_DIRECTIONS_
Find the string "chevron" in the entries and copy each line that has it.

_RECORDS FOR PROCESSING_
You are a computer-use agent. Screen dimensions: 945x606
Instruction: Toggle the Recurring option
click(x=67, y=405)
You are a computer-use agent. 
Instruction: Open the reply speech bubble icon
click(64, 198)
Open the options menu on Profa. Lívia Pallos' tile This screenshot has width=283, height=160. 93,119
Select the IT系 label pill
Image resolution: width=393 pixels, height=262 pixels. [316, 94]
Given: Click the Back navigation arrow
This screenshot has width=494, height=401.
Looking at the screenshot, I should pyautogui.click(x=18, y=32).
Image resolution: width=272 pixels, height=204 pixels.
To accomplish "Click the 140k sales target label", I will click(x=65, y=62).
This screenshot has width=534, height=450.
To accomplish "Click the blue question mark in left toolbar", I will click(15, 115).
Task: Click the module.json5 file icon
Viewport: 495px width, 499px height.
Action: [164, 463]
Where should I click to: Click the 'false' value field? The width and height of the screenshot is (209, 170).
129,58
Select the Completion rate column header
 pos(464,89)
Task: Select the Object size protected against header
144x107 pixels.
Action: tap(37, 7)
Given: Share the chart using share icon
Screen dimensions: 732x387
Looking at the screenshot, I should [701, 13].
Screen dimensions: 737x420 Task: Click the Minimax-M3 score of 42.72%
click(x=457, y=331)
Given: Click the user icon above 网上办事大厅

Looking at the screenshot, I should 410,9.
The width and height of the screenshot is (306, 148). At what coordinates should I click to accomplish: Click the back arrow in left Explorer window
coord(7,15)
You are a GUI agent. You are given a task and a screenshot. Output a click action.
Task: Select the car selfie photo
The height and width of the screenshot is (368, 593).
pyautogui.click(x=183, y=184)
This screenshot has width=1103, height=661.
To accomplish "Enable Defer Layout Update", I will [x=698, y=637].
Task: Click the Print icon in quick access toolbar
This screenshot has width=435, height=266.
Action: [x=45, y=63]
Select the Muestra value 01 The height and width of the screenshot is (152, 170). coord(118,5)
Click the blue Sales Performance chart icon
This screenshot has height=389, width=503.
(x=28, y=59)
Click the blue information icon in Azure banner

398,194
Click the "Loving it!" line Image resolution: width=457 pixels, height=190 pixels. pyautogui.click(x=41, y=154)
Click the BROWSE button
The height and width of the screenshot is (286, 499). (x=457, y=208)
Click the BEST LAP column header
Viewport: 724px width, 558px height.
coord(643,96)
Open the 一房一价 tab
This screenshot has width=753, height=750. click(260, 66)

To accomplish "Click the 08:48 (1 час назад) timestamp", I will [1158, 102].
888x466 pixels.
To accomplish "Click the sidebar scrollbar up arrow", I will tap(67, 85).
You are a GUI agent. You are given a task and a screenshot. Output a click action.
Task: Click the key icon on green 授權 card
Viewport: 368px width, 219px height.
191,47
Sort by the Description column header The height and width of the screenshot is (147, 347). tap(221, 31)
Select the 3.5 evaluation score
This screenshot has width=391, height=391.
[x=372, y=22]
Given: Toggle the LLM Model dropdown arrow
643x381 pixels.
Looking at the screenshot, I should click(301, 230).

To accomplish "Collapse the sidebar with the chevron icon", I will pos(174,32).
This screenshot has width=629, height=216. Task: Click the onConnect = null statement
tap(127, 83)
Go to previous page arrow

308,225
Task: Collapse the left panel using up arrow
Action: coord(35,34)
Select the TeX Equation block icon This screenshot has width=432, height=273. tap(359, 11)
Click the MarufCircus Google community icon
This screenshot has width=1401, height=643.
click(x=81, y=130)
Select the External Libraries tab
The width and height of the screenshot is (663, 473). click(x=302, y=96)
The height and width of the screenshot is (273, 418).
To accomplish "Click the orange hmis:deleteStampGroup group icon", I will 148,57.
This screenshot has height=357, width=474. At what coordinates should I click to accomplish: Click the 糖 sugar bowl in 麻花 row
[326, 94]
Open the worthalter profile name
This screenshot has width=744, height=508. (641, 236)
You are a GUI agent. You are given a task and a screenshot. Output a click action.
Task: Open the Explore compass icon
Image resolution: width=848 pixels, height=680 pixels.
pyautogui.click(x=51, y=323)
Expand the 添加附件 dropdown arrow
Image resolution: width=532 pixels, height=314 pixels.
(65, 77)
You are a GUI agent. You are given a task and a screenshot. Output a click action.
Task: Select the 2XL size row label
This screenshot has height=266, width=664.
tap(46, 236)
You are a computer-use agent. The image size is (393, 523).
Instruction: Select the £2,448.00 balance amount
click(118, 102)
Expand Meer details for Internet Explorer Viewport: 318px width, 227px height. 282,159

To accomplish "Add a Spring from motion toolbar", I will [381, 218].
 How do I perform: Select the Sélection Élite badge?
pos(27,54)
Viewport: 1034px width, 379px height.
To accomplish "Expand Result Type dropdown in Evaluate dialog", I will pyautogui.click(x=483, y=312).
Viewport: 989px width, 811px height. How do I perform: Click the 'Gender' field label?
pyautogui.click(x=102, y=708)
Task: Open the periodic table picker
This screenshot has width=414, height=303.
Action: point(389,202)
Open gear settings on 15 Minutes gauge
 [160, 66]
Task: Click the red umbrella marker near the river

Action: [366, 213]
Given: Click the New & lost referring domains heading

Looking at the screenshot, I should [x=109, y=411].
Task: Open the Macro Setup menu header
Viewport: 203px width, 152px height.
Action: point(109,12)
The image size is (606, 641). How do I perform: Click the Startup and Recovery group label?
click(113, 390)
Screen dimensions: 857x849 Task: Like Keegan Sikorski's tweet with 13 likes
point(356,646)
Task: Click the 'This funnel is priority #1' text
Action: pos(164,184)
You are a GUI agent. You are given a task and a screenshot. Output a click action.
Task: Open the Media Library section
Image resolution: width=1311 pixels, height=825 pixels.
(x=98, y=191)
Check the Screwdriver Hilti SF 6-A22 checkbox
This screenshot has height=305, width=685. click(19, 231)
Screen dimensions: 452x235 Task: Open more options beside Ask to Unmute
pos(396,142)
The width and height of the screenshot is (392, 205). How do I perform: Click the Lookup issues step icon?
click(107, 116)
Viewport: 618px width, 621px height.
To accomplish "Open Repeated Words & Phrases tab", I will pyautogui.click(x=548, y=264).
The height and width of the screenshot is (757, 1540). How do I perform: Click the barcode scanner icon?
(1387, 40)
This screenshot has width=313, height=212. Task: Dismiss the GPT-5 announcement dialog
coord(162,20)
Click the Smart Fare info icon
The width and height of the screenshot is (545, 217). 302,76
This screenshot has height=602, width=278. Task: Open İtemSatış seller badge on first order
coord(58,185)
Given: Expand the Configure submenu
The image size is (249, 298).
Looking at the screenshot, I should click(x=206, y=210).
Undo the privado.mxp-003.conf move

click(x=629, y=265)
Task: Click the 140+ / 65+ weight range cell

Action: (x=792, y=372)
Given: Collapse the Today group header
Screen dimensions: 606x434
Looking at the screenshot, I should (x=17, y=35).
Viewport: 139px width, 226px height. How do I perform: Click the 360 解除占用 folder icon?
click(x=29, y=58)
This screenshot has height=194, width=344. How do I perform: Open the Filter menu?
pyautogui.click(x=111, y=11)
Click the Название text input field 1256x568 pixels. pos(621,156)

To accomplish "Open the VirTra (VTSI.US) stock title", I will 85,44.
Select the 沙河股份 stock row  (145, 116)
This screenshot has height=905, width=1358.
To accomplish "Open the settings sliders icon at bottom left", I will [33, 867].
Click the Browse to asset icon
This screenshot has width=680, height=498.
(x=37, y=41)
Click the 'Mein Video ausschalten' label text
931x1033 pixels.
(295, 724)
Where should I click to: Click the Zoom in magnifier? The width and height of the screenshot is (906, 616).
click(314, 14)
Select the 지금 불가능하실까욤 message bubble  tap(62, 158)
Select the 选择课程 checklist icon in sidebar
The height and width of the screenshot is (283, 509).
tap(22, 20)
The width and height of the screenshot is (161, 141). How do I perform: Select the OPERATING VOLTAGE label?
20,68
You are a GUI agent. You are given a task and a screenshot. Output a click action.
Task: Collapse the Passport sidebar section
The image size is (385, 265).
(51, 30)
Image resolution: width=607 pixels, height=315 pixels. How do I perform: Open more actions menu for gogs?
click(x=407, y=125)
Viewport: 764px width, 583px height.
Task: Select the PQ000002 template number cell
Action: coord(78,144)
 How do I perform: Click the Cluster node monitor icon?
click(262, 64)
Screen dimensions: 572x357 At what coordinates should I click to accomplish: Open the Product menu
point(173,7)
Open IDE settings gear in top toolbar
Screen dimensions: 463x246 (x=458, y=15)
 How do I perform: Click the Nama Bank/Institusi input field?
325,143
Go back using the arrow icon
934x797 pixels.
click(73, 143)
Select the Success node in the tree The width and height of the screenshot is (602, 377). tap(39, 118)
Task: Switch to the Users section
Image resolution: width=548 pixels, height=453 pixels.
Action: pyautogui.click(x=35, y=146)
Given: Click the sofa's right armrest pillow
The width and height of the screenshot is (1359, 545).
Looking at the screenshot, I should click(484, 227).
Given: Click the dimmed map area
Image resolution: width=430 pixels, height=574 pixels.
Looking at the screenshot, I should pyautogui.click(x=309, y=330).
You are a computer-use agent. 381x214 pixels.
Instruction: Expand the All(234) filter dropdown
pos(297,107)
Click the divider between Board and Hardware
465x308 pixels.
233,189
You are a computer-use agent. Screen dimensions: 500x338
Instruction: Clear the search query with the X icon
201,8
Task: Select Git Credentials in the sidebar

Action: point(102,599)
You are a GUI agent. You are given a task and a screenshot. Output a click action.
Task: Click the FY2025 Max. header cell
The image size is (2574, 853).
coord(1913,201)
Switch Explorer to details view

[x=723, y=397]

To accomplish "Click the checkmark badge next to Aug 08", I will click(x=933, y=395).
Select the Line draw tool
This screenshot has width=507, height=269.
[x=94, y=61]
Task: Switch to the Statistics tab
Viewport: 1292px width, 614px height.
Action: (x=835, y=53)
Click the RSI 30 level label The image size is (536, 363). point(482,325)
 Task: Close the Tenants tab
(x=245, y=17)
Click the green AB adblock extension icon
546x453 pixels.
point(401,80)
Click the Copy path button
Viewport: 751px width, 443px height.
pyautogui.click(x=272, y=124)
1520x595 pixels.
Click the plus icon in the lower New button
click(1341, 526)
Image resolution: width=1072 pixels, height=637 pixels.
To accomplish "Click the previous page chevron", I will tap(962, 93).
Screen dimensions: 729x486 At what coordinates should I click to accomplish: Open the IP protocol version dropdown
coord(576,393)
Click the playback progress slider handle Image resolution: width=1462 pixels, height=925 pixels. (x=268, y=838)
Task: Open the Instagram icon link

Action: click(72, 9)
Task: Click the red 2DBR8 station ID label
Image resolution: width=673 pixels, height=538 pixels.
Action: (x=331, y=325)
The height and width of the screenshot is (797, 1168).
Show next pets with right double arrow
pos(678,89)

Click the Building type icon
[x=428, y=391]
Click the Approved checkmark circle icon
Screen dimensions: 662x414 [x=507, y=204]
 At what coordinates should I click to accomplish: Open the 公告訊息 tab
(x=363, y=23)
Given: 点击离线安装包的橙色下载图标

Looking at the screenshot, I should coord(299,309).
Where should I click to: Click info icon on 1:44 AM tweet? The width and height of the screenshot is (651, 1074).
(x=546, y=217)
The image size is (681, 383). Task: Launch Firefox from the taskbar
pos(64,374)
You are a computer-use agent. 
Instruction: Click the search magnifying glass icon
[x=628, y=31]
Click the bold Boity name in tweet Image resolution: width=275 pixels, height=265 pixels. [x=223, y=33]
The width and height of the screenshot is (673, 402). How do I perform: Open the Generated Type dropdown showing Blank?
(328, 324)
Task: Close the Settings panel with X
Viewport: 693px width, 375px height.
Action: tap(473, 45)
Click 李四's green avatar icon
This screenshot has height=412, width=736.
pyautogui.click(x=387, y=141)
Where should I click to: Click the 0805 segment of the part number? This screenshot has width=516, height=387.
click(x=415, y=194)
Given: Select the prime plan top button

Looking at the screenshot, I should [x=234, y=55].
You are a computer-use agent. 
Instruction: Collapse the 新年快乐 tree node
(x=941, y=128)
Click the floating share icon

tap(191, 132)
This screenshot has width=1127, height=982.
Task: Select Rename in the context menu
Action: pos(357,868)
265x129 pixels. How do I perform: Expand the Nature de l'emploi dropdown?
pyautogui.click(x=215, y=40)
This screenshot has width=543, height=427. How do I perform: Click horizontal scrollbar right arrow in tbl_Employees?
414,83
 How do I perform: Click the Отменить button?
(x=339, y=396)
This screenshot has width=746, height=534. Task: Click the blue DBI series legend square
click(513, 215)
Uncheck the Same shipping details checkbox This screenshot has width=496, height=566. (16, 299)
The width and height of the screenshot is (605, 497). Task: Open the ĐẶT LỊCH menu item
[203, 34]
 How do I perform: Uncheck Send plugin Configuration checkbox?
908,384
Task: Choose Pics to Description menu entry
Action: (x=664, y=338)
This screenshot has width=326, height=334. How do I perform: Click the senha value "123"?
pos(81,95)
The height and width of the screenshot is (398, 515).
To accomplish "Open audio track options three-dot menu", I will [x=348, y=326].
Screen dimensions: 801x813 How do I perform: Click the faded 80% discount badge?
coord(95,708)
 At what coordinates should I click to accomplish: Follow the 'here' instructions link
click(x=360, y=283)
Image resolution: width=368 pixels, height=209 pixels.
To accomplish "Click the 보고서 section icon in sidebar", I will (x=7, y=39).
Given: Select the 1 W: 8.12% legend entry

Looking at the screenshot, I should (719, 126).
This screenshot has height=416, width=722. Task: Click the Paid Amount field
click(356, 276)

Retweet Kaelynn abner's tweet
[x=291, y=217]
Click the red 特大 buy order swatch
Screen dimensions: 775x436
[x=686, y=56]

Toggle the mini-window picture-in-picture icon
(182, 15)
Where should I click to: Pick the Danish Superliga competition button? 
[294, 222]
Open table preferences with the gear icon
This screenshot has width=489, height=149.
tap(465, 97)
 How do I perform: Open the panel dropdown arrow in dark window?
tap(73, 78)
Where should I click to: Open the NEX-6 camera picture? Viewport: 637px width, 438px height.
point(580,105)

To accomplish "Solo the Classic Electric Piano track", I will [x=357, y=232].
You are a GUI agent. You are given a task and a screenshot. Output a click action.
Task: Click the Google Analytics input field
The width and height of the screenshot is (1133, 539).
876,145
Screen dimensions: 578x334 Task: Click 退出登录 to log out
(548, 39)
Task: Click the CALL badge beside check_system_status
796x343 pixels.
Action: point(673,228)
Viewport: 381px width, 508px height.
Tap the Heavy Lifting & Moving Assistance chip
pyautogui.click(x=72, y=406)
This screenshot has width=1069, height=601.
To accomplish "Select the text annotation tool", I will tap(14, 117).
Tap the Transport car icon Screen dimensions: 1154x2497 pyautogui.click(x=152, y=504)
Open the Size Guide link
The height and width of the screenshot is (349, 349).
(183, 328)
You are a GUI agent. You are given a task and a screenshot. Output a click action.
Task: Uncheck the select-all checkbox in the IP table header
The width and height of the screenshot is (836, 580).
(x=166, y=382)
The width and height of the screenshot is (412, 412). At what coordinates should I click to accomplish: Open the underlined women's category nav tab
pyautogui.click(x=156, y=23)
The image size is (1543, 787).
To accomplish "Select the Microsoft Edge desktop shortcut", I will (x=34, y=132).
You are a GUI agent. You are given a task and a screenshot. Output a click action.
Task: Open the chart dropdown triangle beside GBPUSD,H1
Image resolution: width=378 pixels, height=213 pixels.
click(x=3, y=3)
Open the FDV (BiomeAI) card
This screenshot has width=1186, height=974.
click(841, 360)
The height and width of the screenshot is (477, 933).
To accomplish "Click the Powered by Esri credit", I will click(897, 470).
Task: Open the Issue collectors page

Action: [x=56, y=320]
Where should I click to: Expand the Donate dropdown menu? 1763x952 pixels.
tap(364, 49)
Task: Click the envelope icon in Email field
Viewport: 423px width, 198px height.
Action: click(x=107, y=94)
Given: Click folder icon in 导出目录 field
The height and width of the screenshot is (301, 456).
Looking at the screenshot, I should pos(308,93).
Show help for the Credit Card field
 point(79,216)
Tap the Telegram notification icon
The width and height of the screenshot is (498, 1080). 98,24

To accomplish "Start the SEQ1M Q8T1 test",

_WRITTEN RESPONSE_
To accomplish "Collapse the sidebar with the chevron icon", I will pos(174,32).
To accomplish "Click the previous page chevron", I will tap(962, 93).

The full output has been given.